Transcribe verbatim the stretch of items from the line containing "You are a computer-use" through the line containing "point(47,420)", with both of those lines included.

● ● ● ●

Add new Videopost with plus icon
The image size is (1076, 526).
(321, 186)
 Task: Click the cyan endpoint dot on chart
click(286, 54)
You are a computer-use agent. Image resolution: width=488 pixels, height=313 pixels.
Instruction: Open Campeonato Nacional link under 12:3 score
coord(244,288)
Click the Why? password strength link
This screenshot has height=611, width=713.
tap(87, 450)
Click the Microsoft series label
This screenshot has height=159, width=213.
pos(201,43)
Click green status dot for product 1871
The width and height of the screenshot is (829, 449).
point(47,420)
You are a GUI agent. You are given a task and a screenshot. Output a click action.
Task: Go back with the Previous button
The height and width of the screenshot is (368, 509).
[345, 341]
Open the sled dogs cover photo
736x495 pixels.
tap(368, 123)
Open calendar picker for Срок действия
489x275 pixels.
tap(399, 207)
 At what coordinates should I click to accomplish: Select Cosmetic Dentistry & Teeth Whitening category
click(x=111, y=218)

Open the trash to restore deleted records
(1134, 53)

● ● ● ●

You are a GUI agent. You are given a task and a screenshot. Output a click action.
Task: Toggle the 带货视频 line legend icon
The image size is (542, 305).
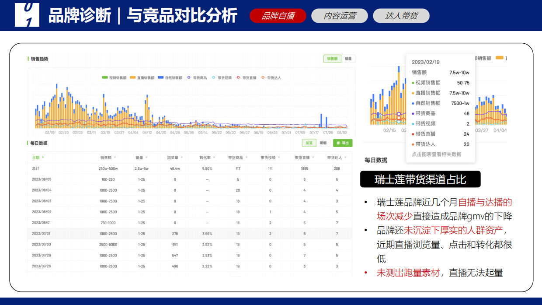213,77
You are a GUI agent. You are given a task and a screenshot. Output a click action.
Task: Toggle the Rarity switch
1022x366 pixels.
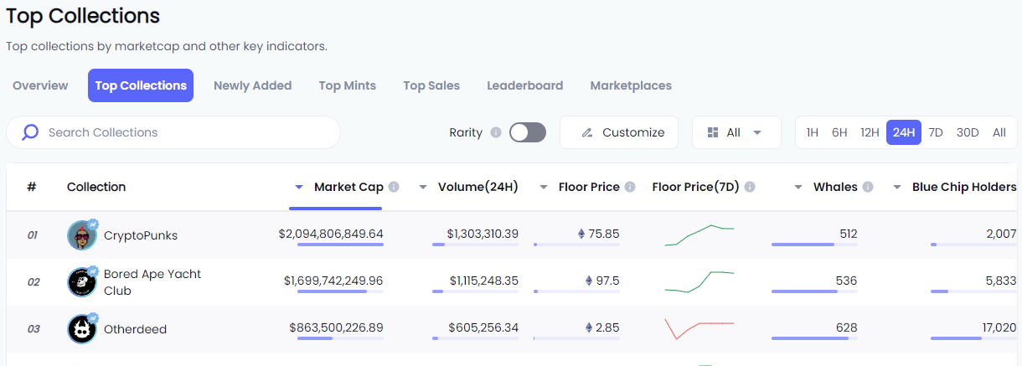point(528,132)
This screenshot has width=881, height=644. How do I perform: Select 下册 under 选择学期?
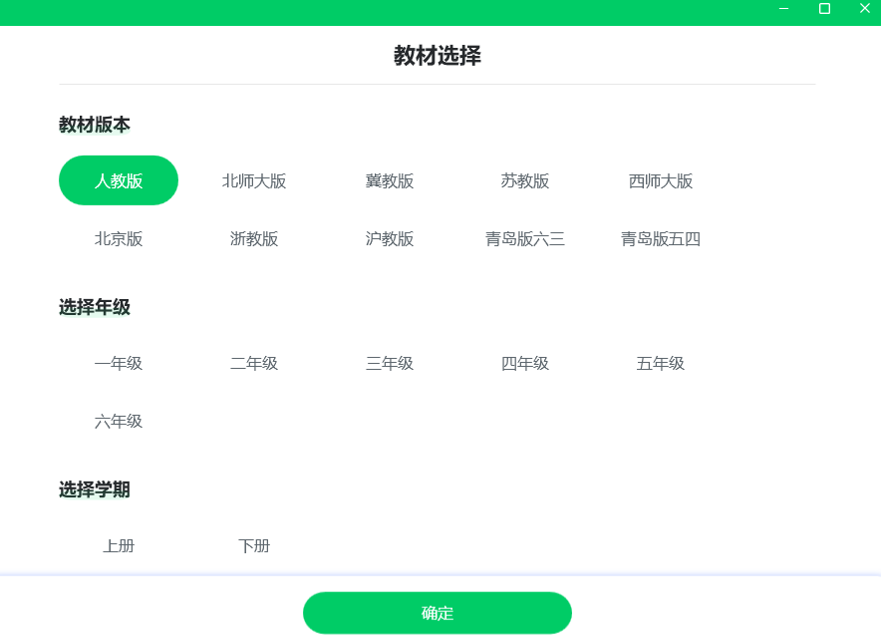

● ● ● ●

# The completed task
You are a computer-use agent. Image resolution: width=488 pixels, height=313 pixels.
Instruction: Open Campeonato Nacional link under 12:3 score
coord(244,288)
Click the Why? password strength link
This screenshot has height=611, width=713.
tap(87, 450)
Click the Microsoft series label
This screenshot has height=159, width=213.
pos(201,43)
Click green status dot for product 1871
The width and height of the screenshot is (829, 449).
point(47,420)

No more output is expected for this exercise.